Avevo sempre sentito dire,che il nostro sociale datasse dal principio di questo secolo, che ora sta per tramontare; avevo sempre sentito dire che il Teatro sociale di Rovereto fu costruito nel 1785 e quello di Trento nel 1819; nulla di preciso però, sino a pochi anni addietro, aveva potuto raccogliere sull’epoca precisa, quando furono gittate le fondamenta del nostro sociale.
Nel 1890, in Trento, mi cadde sott’occhio la dotta monografia del Sig. Francesco Ambrosi intitolata “ I tipografi Trentini e le loro edizioni” estratta dall’Archivio Trentino anno IX fasc. II. L’illustre bibliotecario della Comunale di Trento fa ivi cenno fra altro della tipografia di Mori, diretta dai soci Michelini e Tetoldini, che ebbe vita dal 1787 al 1802, ed ove fra le14 edizioni possedute dalla biblioteca comunale di Trento figura pure il Prologo di Gianfrancesco Givanni di Pedemonte, recitato nel 1788, in occasione del riaprirsi del teatro di Mori.
Questa lettura mi rilevò un fatto del tutto nuovo: che a Mori doveva esistere un teatro già nel 1788; anzi prima ancora. Feci ricerche nella biblioteca di Trento e difatti mediante il gentile aiuto del Sign. Ambrosi, rinvenni il prologo del Givanni in versi stampati in Mori. Mi diedi a fare ulteriori indagini, onde rilevare come potesse combinarsi la tradizione locale, che il nostro teatro risalga al principio di questo secolo, col poema, da me rinvenuto sulle tracce dell’opera precitata, e che ammette la preesistenza di un teatro in Mori all’anno 1788. A mezzo di vecchie persone della borgata, e più di tutto colla scorta di un incartamento che rinvenni nell’archivio municipale di Mori sotto il titolo “Protocollo delle scritture, atti ed istrumenti relativi alla fabbrica del Teatro”, giunsi a venirne a capo. Ricavai cioè che il vecchio teatro di Mori, a cui si accenna nella poesia del Givani era costituito da quell’edificio rettangolare dalle finestre ogivali, che sta a mattina dei fabbricati costituenti l’ospitale di Mori, ed è ora aggregato a questi (in Largo Villanuova).

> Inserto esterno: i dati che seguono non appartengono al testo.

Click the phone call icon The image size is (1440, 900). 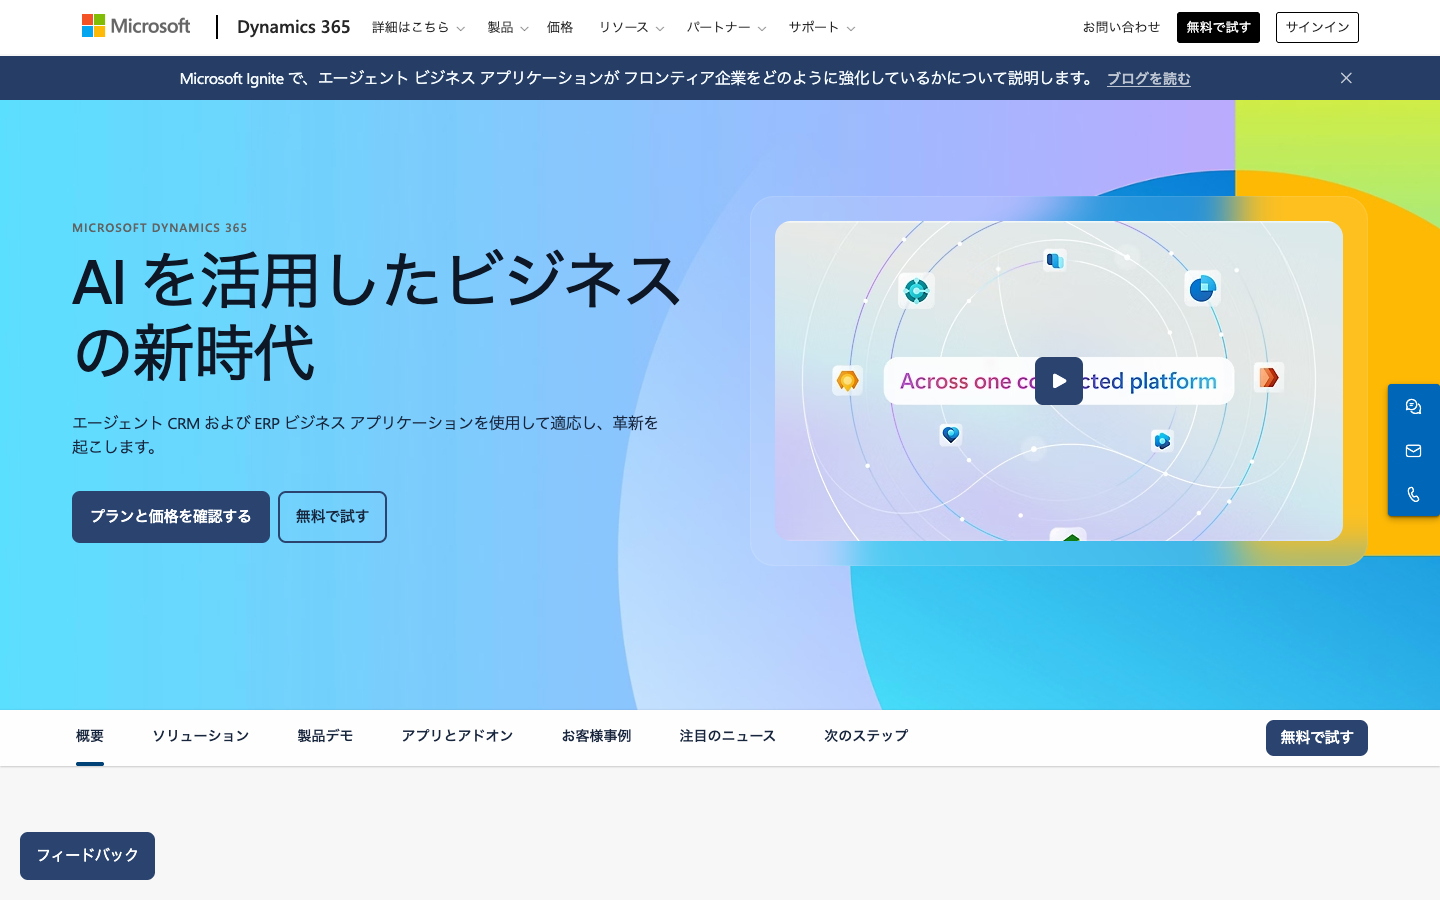(1413, 495)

Ricavai inoltre che il teatro attuale (in via Teatro) fu costruito dai soci del vecchio teatro fra il 21 marzo 1802 – nel qual dì fu rogata la scrittura coll’imprenditore della fabbrica da erigersi, Giacomo Antonio Scottini, pubblico perito -, ed il 23 Ottobre 1803, poiché in un atto del 26 dello stesso mese ed anno,si parla di una recita di dilettanti nella sera del giorno anzidetto.
Il suolo fu scorporato da un campo del Sign. Giuseppe de’ Battisti, fondatore della Causa Pia Battisti, e sul contratto di compera fu eretto il documento,27 marzo 1803, ove figurano stipulanti, per conto del venditore,il Sign. Giuseppe Benedetti, procuratore Battisti e per conto della Società teatrale, i soci Giovanni Fiumi, Carlo Tranquillini e Pietro Dalla Bona, a ciò delegati.

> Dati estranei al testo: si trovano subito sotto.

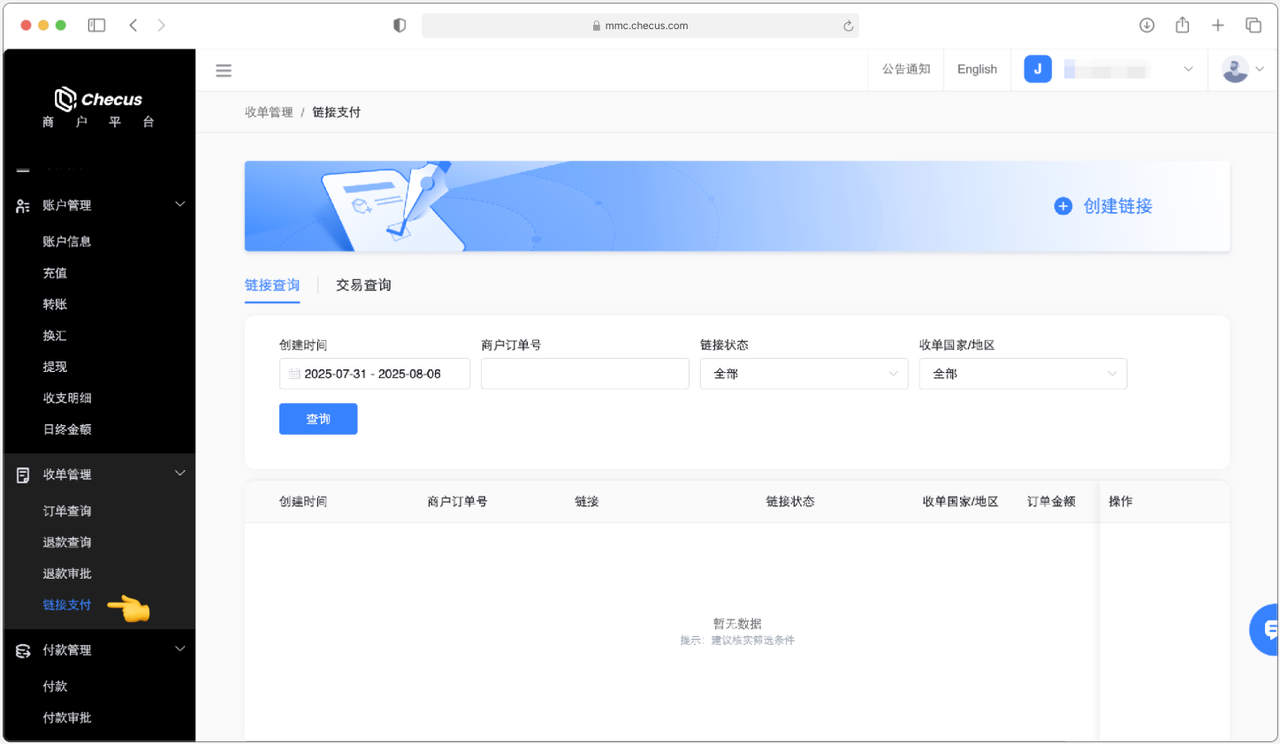Collapse the 收单管理 sidebar section
The image size is (1280, 744).
(180, 474)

Benchè dall’incartamento degli atti di fabbrica del teatro manchi il contratto sociale, pure si desume dal protocollo assunto il 19 giugno 1804, dinnanzi al Vicario di Mori, Isidoro Nob. Salvadori, che il nuovo teatro fu costruito dai componenti la società del teatro vecchio.

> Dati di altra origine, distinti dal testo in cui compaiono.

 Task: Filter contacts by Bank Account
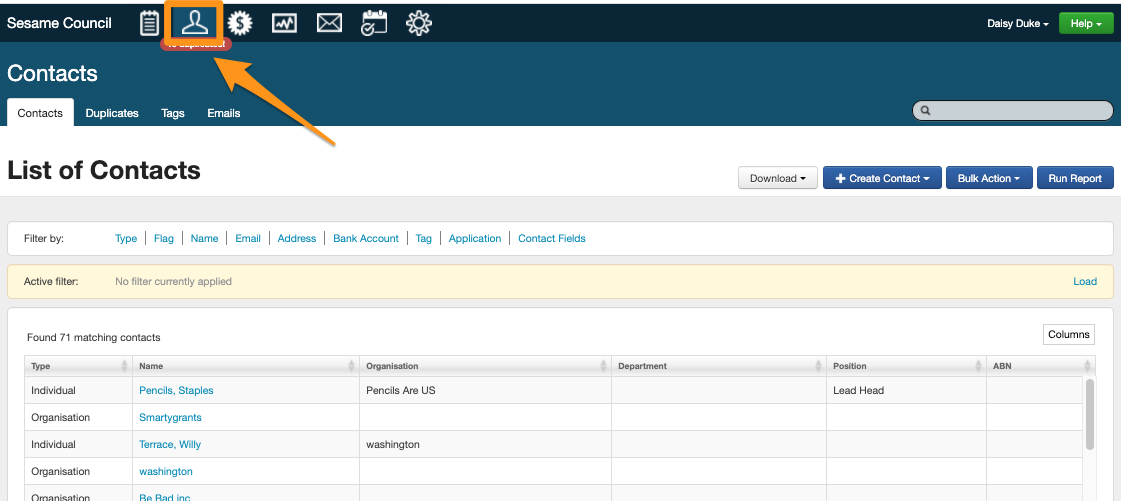click(x=366, y=238)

Ometto di narrare la cronaca di fatti minuscoli occorsi nelle vicende della società teatrale fra il 1804 ed il 1816; fatti registrati con chiarezza e con minuziosa pedanteria, per cui ogni piccolo avvenimento formava oggetto di una convocazione di soci e relativa sessione.
Annoto invece il fatto più saliente, che con protocollo della Pretura di pace in Mori del 2 luglio 1816 furono scelti quali arbitri i soci Giuliano Maria Chizzola e Pietro Dalla Bona- coll’intervento in caso di discrepanze del Giudice D.r Gio, Batta Pederzani – e fu loro demandato l’incarico “che fossero divise le due Loggie esistenti nel detto Teatro in modo che ogni Socio colla sua famiglia abbia un distinto e determinato luogo in quelle Loggie…..” .Gli arbitri di fatti eseguirono il loro ufficio, e con invito 4 ottobre 1816 citarono tutti i soci a sessione, la quale ebbe luogo il 12 successivo, e nella quale, fra il resto, furono tirati in sorte i posti fissati ad ogni socio, ossia i palchetti.
Ben poco mi fu possibile di raccogliere, circa le produzioni teatrali rappresentate in quegli anni, a noi remoti; solo posso affermare con sicurezza, che per lo più allora recitavano dilettanti, e precisamente i soci stessi del teatro, o loro famigliari. Difatti nel prologo letto dal Givanni nel 1788 si accenna certo a produzioni di dilettanti nel punto, ove questi, non comico di professione, invita i compagni a portarsi al proscenio colle parole; “Uscite, Amici, uscite”
Negli atti poi riflettenti il teatro nuovo, si legge essere state deputate persone per scegliere le commedie, e che qualche signore del paese si era rifiutato “di recitare da donna”.
Solo nell’anno 1804 deve essersi prodotta in scena una compagnia di comici diretta da Giacomo Moggio, poiché il 26 agosto di detto anno, fu steso , con molte formalità e circospezioni, un atto notarile con cui i soci locavano il teatro al predetto impresario, per un corso di rappresentazioni.
Coll’atto di divisione delle loggie si chiude l’incartamento contenente i documenti di fabbrica del teatro attuale.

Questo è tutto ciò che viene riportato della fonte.